BayEarth

Installation | China-Korea-Brazil | 2017



Collaboration with Jorge Loureiro

Commissioned by Nina Franz and Christian von Borries for the exhibition A Better Version of You, at Art Sonje Center, Seoul (Dec. 2017) and Goethe Institut Beijing (March 2018)



BayEarth is "a prototype for an artificial soil compound developed by the German company Bayer."

Leather text:

We arrived in the guise of independent travelers to the former agricultural penal colony of Carrasco Bonito, in the state of Tocantins, Brazil. The town’s name, translated as “Handsome Executioner”, sounded painfully ambiguous to our ears, which had grown accustomed to mellower connotations in our German exile.
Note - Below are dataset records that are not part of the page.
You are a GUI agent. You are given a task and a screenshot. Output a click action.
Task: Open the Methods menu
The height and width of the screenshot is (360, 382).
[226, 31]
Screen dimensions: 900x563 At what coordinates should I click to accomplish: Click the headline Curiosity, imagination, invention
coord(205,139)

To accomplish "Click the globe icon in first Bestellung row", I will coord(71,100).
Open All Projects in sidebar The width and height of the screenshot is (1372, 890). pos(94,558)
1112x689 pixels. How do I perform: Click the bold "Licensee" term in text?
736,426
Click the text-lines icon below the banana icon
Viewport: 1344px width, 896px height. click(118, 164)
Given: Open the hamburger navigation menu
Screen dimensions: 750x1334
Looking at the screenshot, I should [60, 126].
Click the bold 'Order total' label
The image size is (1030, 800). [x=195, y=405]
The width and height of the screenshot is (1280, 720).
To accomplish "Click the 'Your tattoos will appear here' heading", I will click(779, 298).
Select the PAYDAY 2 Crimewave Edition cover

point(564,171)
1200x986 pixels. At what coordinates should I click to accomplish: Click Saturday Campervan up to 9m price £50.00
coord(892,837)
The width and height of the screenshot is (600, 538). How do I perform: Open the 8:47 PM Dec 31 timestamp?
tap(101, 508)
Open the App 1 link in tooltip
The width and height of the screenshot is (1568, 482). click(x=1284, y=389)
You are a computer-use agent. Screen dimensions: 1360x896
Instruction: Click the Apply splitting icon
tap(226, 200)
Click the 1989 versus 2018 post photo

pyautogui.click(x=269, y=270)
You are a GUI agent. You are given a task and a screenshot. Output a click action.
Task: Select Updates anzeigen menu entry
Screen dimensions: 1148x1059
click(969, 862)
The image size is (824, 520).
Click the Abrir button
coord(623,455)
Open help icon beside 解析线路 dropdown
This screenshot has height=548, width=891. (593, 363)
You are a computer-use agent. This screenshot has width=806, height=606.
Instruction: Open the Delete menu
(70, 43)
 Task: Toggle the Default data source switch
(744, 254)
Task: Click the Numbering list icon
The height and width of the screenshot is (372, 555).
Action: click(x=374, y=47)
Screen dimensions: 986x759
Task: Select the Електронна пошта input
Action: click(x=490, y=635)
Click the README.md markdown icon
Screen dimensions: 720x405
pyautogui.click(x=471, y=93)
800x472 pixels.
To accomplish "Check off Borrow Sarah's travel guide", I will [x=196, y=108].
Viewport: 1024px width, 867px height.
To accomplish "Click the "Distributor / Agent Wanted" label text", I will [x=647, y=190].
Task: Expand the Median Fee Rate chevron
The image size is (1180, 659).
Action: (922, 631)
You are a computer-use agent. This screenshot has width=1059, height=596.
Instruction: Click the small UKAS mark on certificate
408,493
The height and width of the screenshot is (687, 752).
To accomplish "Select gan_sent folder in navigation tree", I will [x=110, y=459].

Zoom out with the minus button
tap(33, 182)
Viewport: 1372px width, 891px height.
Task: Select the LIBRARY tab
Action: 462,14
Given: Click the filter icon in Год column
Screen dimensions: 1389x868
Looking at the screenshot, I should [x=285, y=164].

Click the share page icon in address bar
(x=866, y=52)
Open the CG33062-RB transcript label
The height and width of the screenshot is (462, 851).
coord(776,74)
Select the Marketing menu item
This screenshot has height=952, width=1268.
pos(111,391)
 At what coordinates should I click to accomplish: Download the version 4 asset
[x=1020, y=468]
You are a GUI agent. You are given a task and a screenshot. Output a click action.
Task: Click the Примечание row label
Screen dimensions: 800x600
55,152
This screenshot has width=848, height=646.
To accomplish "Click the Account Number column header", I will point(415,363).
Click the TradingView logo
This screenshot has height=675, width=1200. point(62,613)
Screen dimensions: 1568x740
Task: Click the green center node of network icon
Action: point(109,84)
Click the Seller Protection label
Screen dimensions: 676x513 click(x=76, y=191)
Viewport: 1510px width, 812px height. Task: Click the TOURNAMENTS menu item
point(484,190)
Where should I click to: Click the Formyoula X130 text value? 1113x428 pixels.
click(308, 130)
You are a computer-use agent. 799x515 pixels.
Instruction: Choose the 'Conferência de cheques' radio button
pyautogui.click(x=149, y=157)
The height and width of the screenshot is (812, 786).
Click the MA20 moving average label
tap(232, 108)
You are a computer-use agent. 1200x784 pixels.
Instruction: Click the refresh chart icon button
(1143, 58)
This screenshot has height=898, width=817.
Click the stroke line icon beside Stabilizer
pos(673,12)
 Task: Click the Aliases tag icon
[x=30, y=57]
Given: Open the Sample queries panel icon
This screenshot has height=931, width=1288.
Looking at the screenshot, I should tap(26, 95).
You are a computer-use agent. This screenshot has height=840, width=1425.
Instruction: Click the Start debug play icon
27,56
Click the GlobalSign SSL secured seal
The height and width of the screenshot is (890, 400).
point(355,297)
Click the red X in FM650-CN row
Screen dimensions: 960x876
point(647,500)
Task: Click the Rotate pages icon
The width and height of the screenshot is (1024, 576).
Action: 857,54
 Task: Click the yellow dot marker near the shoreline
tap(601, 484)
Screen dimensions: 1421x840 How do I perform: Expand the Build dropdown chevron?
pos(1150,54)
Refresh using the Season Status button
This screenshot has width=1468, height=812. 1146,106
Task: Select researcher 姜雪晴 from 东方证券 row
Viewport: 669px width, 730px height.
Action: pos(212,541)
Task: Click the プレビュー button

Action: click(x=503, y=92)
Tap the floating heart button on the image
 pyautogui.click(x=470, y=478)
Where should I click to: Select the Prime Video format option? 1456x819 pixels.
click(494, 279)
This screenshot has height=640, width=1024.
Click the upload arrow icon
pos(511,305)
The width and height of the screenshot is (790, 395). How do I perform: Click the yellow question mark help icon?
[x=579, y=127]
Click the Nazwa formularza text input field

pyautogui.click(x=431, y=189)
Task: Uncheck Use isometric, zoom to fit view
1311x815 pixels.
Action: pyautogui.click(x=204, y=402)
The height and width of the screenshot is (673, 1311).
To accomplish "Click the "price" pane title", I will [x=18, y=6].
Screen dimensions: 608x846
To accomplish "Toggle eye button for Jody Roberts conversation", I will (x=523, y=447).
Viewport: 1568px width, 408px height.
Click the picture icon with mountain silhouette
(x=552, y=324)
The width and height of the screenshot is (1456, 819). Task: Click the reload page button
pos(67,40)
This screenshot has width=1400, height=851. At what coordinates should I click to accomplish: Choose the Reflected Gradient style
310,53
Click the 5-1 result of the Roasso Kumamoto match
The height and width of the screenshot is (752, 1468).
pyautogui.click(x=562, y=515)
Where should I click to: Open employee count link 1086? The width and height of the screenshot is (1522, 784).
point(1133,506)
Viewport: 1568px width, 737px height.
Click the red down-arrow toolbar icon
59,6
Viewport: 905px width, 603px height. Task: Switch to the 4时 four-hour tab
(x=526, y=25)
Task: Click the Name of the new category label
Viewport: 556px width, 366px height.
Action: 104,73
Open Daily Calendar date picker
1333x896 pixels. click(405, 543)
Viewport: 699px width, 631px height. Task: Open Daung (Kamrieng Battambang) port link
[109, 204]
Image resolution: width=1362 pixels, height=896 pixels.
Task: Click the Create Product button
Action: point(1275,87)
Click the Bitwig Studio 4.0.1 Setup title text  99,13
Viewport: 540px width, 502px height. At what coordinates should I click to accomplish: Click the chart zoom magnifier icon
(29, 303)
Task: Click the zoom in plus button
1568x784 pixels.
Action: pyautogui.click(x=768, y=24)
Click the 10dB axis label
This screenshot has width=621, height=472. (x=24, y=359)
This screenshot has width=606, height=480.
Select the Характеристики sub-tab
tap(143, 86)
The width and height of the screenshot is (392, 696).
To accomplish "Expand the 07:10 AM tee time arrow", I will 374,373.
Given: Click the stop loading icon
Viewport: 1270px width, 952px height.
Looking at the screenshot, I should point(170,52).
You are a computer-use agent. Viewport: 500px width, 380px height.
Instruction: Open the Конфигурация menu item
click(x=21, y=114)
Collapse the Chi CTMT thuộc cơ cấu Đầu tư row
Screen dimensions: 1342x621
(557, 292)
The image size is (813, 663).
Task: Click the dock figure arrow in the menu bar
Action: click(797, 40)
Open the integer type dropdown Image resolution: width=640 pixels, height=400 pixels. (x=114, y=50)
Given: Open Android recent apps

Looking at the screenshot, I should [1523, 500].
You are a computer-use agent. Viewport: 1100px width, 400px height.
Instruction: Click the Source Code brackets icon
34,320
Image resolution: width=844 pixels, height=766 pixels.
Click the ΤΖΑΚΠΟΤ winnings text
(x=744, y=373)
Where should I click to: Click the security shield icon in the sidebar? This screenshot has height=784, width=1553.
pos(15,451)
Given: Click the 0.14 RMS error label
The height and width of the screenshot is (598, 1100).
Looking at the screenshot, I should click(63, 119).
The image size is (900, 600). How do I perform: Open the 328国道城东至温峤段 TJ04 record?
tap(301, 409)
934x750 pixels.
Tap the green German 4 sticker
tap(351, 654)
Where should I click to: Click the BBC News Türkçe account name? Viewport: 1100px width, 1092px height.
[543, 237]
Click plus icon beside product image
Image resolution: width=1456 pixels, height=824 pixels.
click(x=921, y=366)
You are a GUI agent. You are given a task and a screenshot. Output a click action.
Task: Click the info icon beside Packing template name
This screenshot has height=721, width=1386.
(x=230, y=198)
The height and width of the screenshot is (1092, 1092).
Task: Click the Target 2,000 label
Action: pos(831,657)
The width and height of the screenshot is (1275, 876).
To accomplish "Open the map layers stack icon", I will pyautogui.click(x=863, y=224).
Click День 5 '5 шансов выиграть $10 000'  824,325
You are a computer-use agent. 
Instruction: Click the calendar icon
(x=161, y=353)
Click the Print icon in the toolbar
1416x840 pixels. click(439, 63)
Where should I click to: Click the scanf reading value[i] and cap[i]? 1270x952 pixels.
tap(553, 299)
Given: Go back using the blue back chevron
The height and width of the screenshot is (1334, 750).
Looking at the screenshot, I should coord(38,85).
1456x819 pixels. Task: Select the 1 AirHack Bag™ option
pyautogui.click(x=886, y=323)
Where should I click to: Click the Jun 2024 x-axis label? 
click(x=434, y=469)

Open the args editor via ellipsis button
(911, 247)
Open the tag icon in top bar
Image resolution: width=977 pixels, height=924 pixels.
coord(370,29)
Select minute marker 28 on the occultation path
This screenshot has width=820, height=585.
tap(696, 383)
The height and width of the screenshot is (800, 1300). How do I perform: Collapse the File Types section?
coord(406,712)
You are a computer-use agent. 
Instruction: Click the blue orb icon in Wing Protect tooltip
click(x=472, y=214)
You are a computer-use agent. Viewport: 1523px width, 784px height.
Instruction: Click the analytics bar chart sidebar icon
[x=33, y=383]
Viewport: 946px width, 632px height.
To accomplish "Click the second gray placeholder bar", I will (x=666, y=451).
Young Bayer Brazil’s R&D personnel picked us up. At the experimental farm, they inquired about the scope of our research report. It was hard to tell who was in charge. All scientists, farmers and undercover PR agents displayed horizontality and humbleness in their gestures and manners.

“The brains behind BayEarth®,” one young scientist announced, “is no older than 25 and prefers to remain anonymous.” Of course we knew who she meant. We let her continue to reveal their findings after one year of utopian farming and social engineering in that outpost of progress.

“BayEarth,” the scientist resumed, “is a prototype for an artificial soil compound to be used in the rehabilitation of degraded farmlands, ensuring the strategic expansion of agricultural frontiers and the prevention of upcoming famines and environmental catastrophes (...)

“Through their interaction with Cabelo® precision agriculture sensors via instrumental trans-communication, BayEarth particles learn mimetic behavior from organic and inorganic microbiome entities, gather tactical data on deep local geohistory and transmit them across global supply chain networks in no time (...)

“Once BayEarth has been introduced to a given farm, neighboring farmers need only install Cabelo sensors on their properties and the particles will autonomously breed and migrate to new areas, replacing the original soil that had been degenerated by deforestation, poison, monoculture, overgrazing, land grab and genocide.”